CHECK YOUR UNDERSTANDING |
- 1) In the thread about the Tempest and its booster, why does the owner think the external batteries, rather than the sun, brought the voltage back up to 2.77?
- 2) Reproduce the thread's wording from "Maybe @eric can" to "have another look." with no changes.

TEXT |

************

I plugged in my booster with 8 AA batteries when the internal battery dropped below 2.4volts. The system then charged up to 2.77volts, however it has stayed at that level continuously for three days. This suggests the booster is permanently powering the Tempest and depleting my external batteries. I didn’t think it was supposed to do this. Does my booster have a fault?
IIRC, it is the Tempest which determines when the booster charges but maybe the booster isn’t notifying the Tempest it is on battery power rather than external power. The firmware on your Tempest is v165 which has the smarts to know about battery vs. external power.
Maybe @eric can have a look behind the scenes at what may be the issue.
The Tempest is on FW165 so that is good. From what I see you have taken the bosster out.
Try again but reboot the Tempest before via the switch underneath and let it boot (wait 1 minute) once that done, re attach the wafer and the rest of the booster.
Let me know when it is back linked and I’ll have another look.
Thanks Eric. I haven’t taken the booster out. It’s still connected and the Tempest is still showing 2.77v. It’s a little difficult to get to, so I’ll need to wait for daylight tomorrow. I’ll get back to you after I’ve reset it.
I had the same problem. Eventually we replaced both the tempest and the booster. As it turned out… it was the booster causing the problem.
When I was field testing, I had to manually charge a Tempest to get it running again. Since this was done with just a power supply, no logic was involved. I wonder if the Tempest not able to communicate with the booster is why some Tempests stay fully charged when the booster is on batteries.
Hi Eric. The Tempest is now reset, and the booster is connected.
Just had a look, you have plenty of sun and the Tempest charges with that though it does not see the booster. It did in the past so something in all the linking must have gone wrong. Or the batteries are depleted (or maybe just one causing the full set to fail ?? Measured with a meter ?)
I think the readings are misleading. There’s been no significant sun on the Tempest today (maximum solar radiation was 142 w/m2 for a short period). I think the external batteries have taken the voltage back up to 2.77. It’s been dark for an hour or so, but that voltage remains constant. There must be a communication fault between the two devices.
My Tempest continues to draw its power all the time from the batteries in the booster. There must be a fault in the communication between the devices. My booster is still under warranty; how do I arrange for a replacement unit?
Open a support ticket with the link in the menu above. Include a link to this thread so you don’t have to repeat everything.
Thanks David. I’ve done that.

************

Stored data |
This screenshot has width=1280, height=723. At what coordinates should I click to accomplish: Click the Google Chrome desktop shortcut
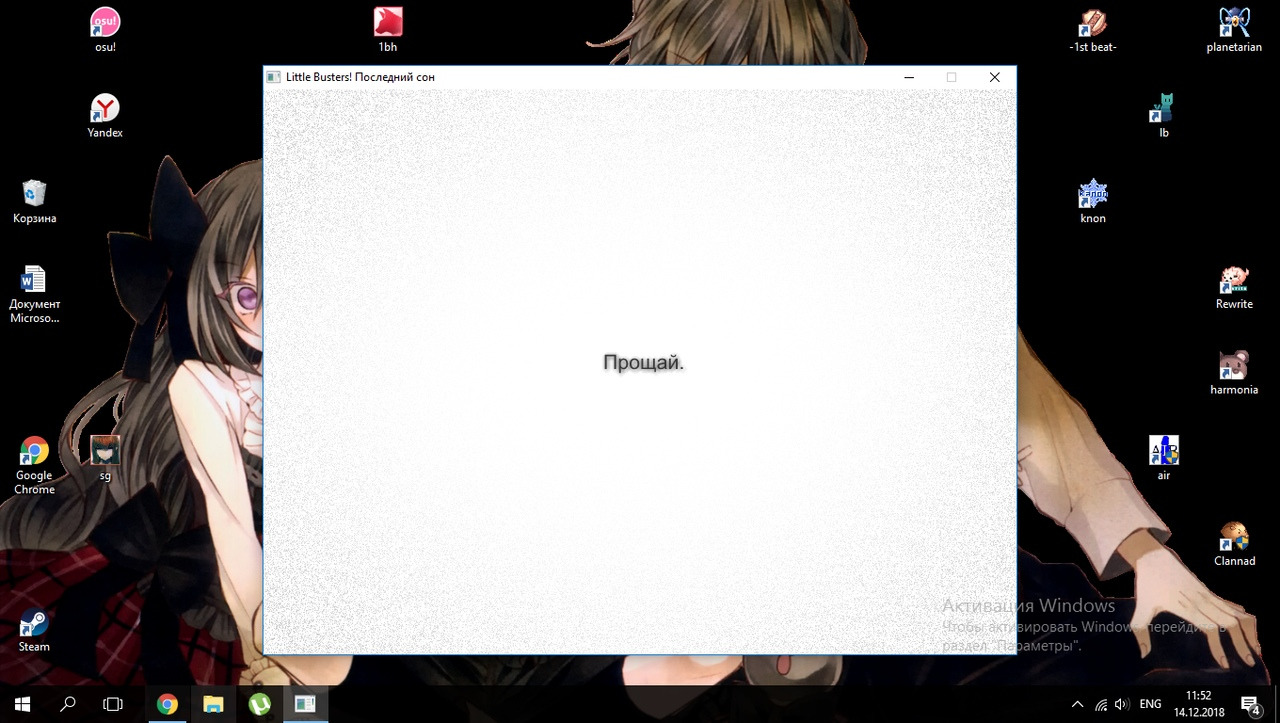tap(34, 452)

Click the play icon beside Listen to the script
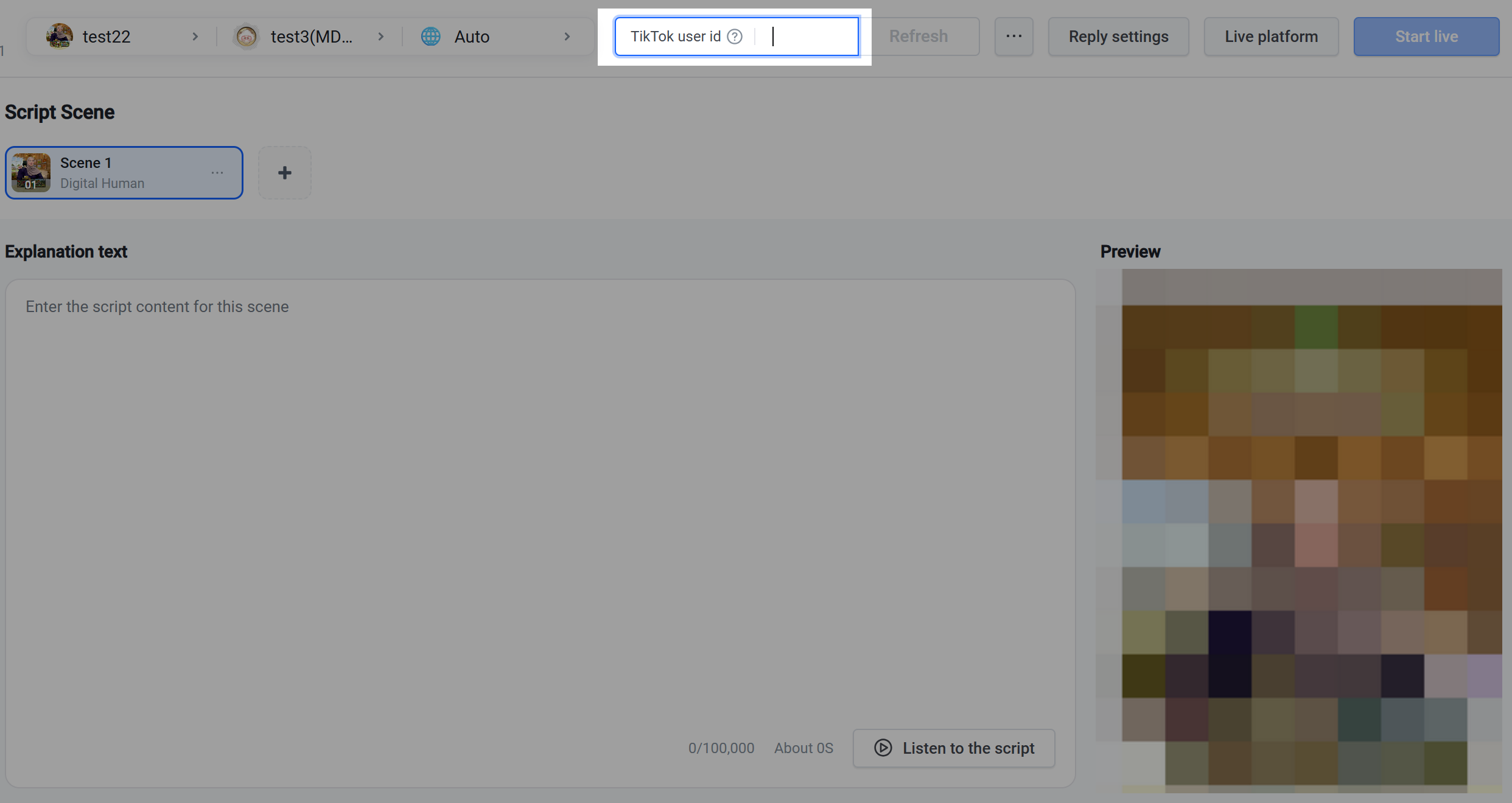[x=883, y=748]
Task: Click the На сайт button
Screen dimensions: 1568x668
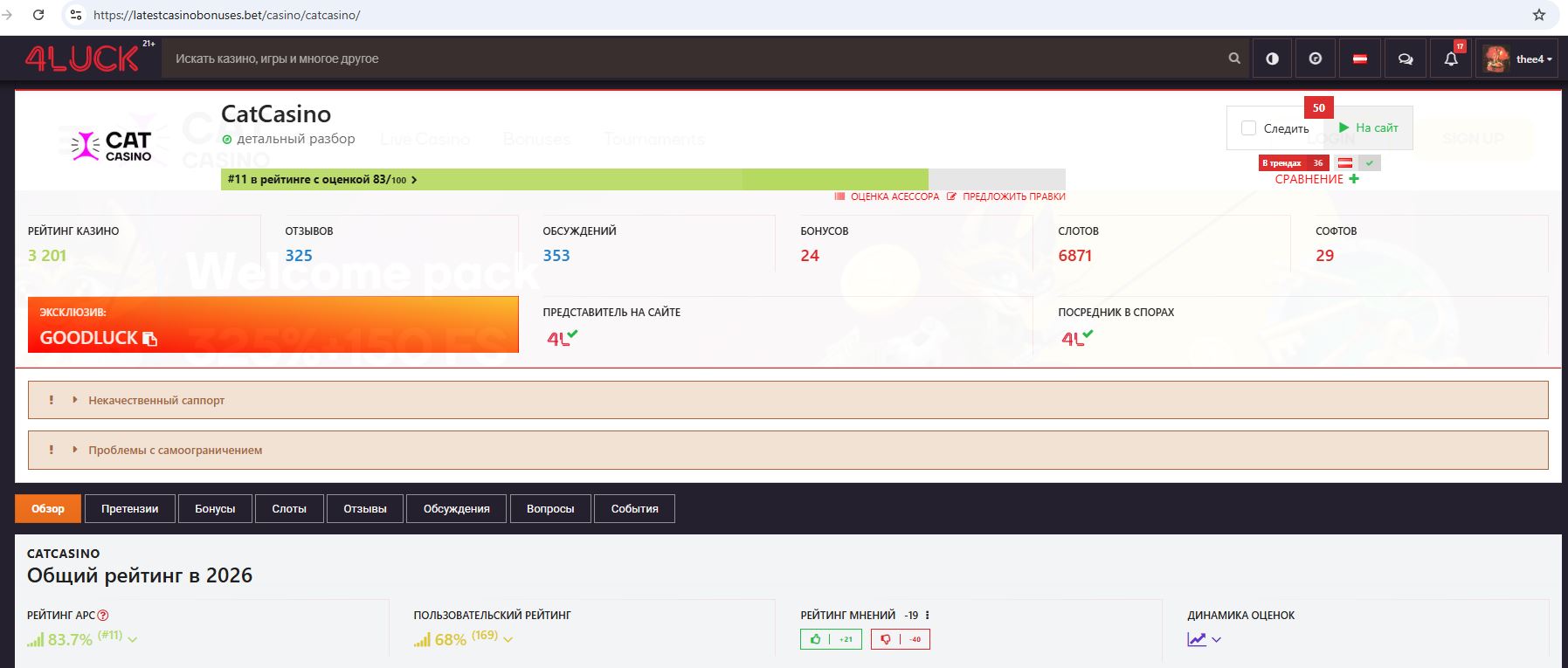Action: 1369,127
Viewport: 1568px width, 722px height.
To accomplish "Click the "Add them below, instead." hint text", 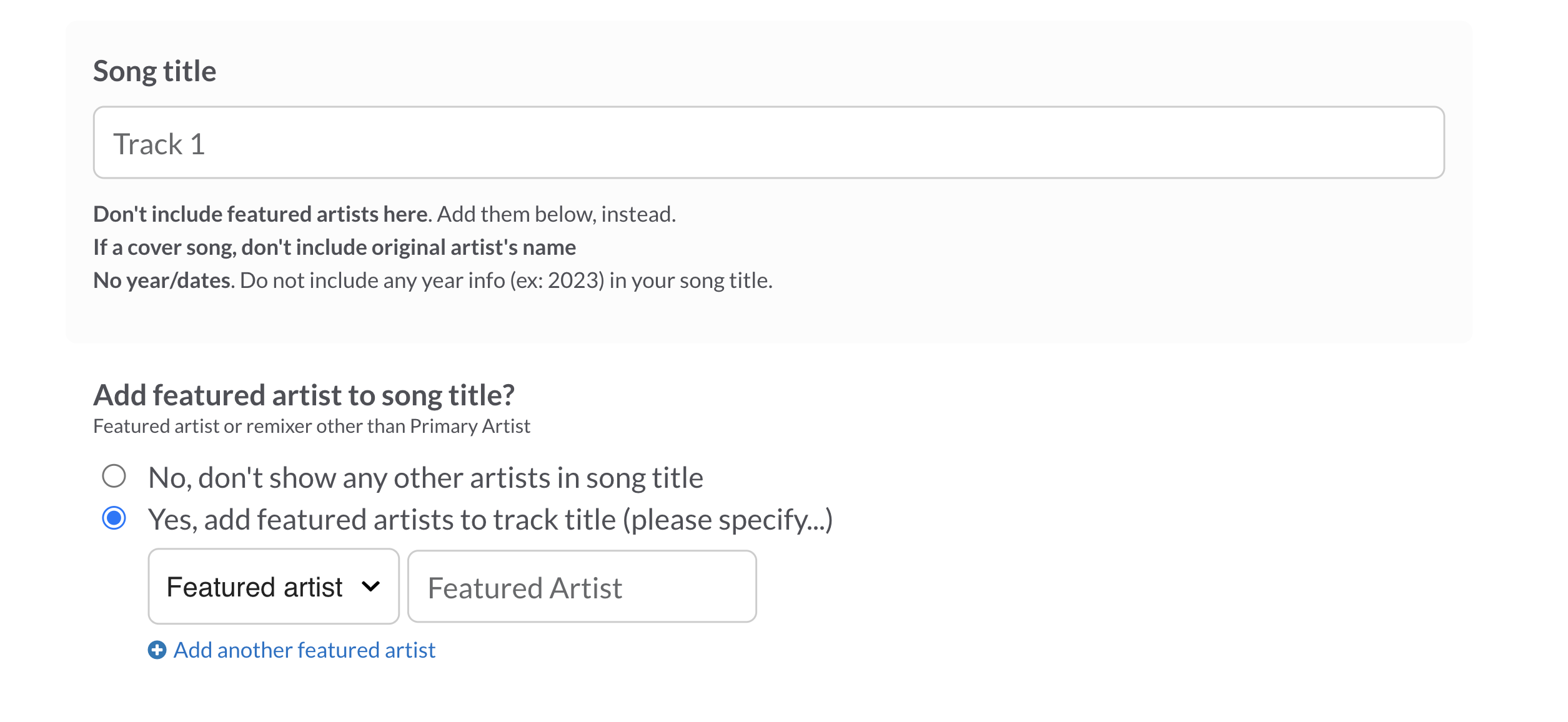I will click(x=556, y=214).
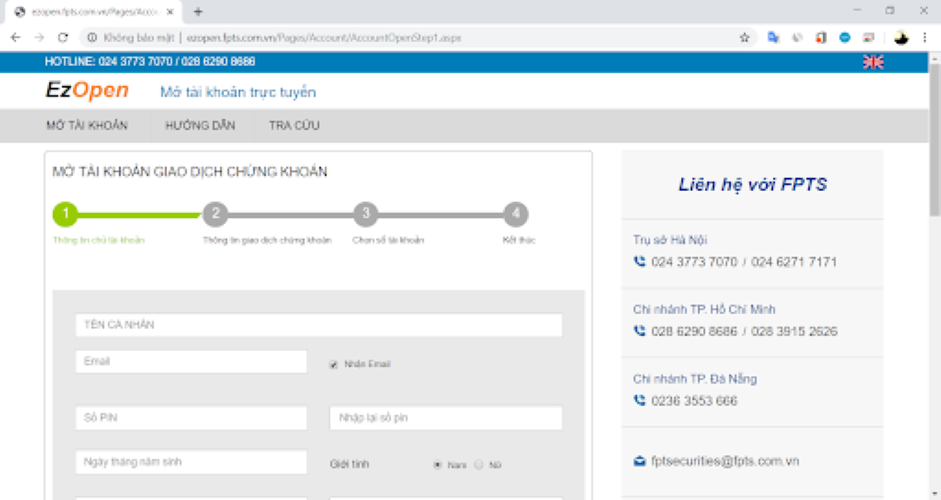
Task: Click the EzOpen logo link
Action: click(x=87, y=90)
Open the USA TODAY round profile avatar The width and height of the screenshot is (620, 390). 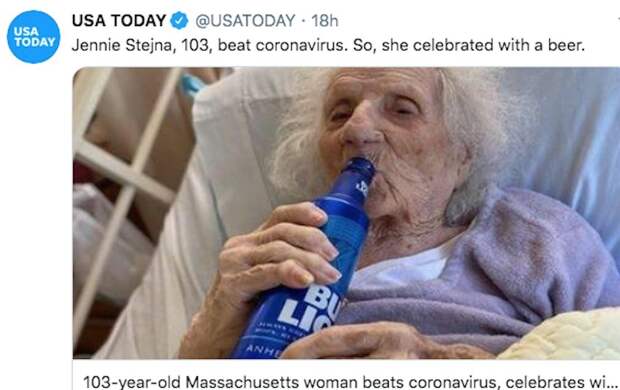point(34,37)
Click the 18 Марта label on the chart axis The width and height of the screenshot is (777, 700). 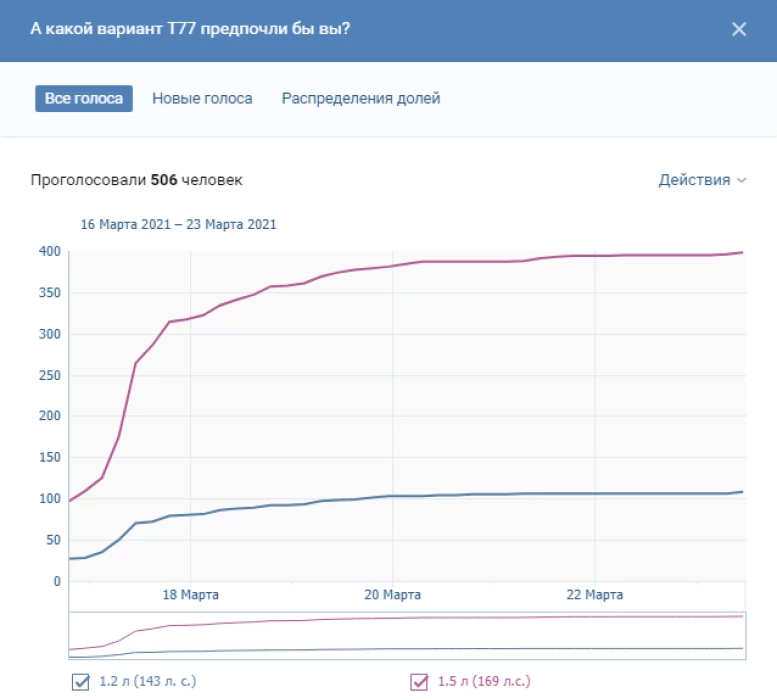click(x=190, y=595)
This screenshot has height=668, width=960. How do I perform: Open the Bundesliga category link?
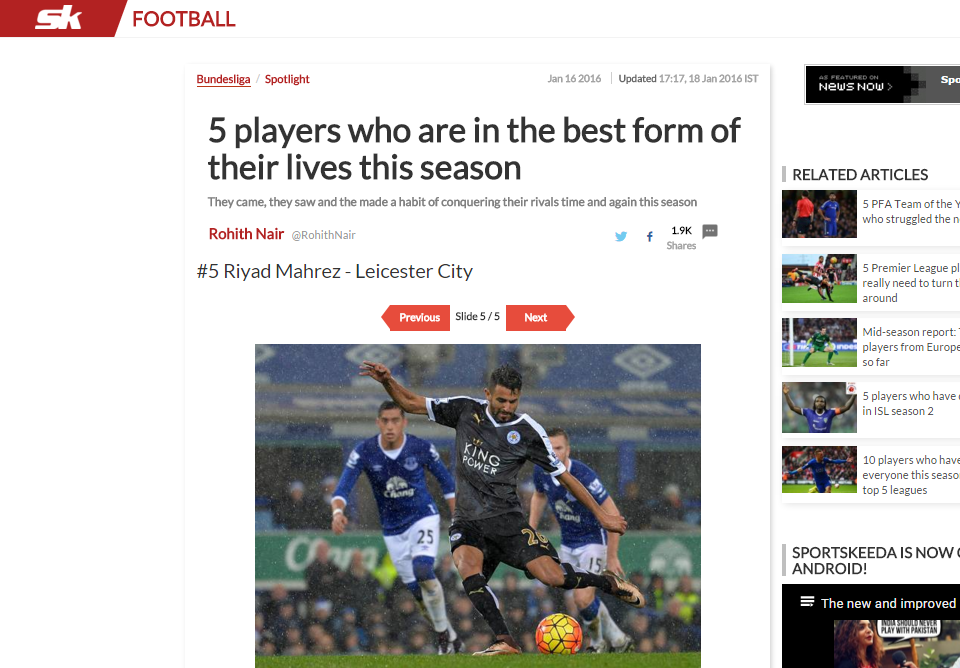(223, 79)
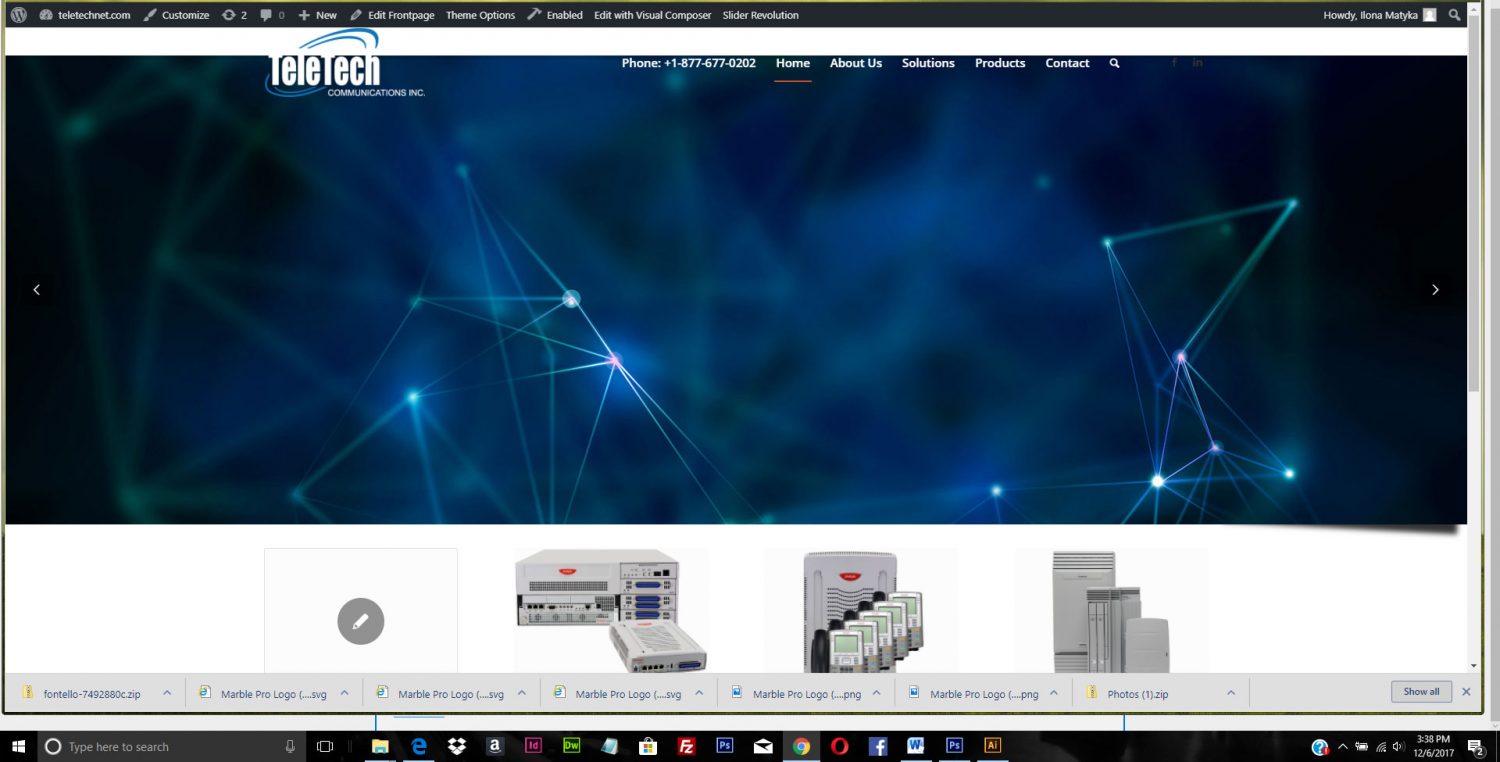Click the pencil edit icon on the placeholder tile

point(361,621)
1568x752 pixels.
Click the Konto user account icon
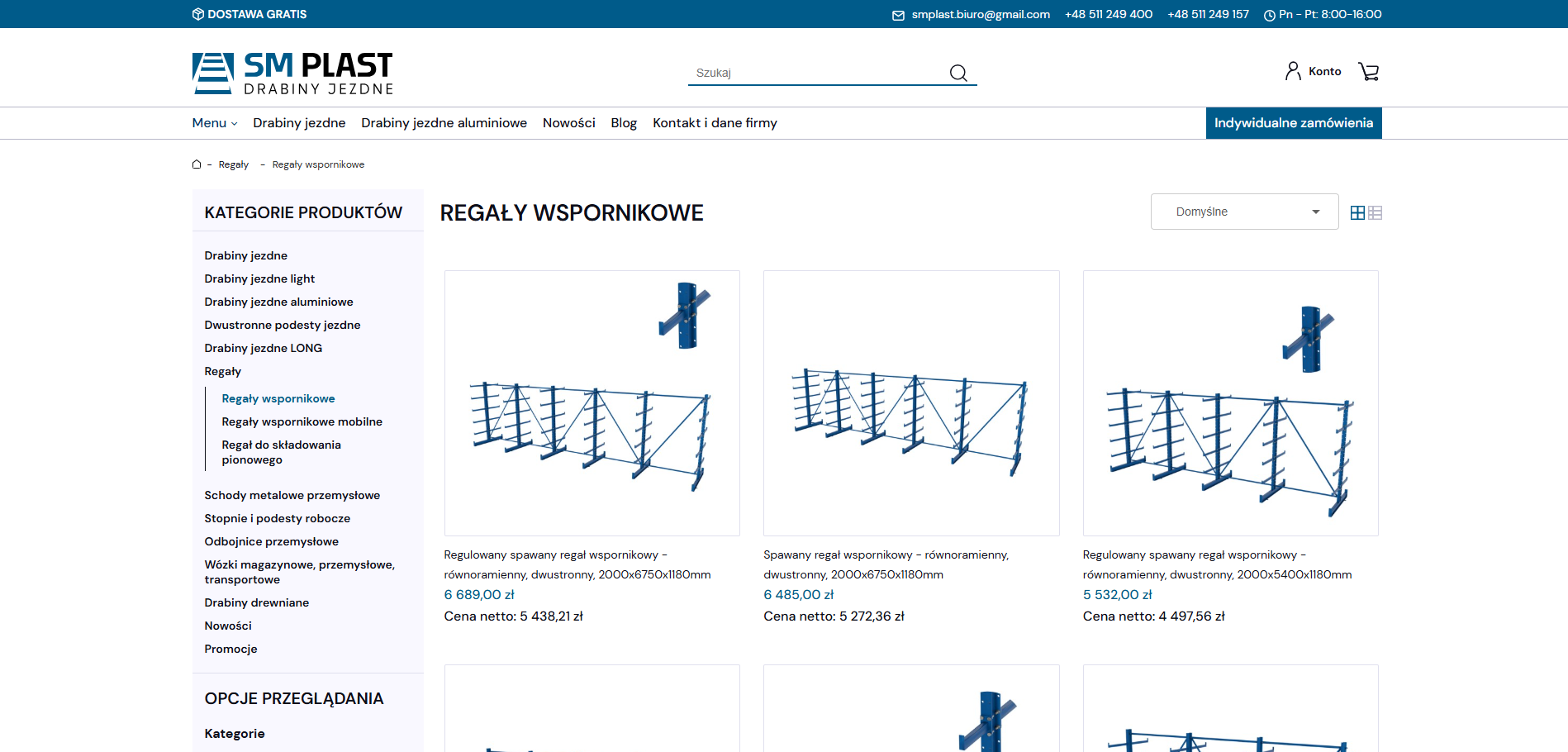coord(1293,71)
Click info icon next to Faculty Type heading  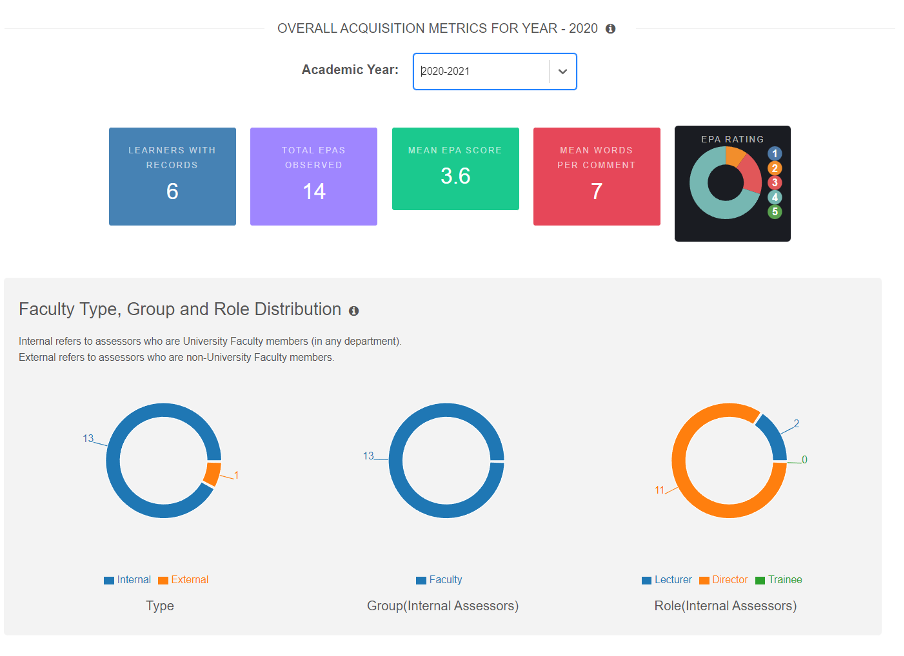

************

SOLUTIONS BY TASK |
- 1) There was no significant sun on the Tempest that day: solar radiation peaked at only 142 w/m2, and only briefly. The 2.77 voltage also stayed constant after it had been dark for an hour or so.

- 2)
Maybe @eric can have a look behind the scenes at what may be the issue.
The Tempest is on FW165 so that is good. From what I see you have taken the bosster out.
Try again but reboot the Tempest before via the switch underneath and let it boot (wait 1 minute) once that done, re attach the wafer and the rest of the booster.
Let me know when it is back linked and I’ll have another look.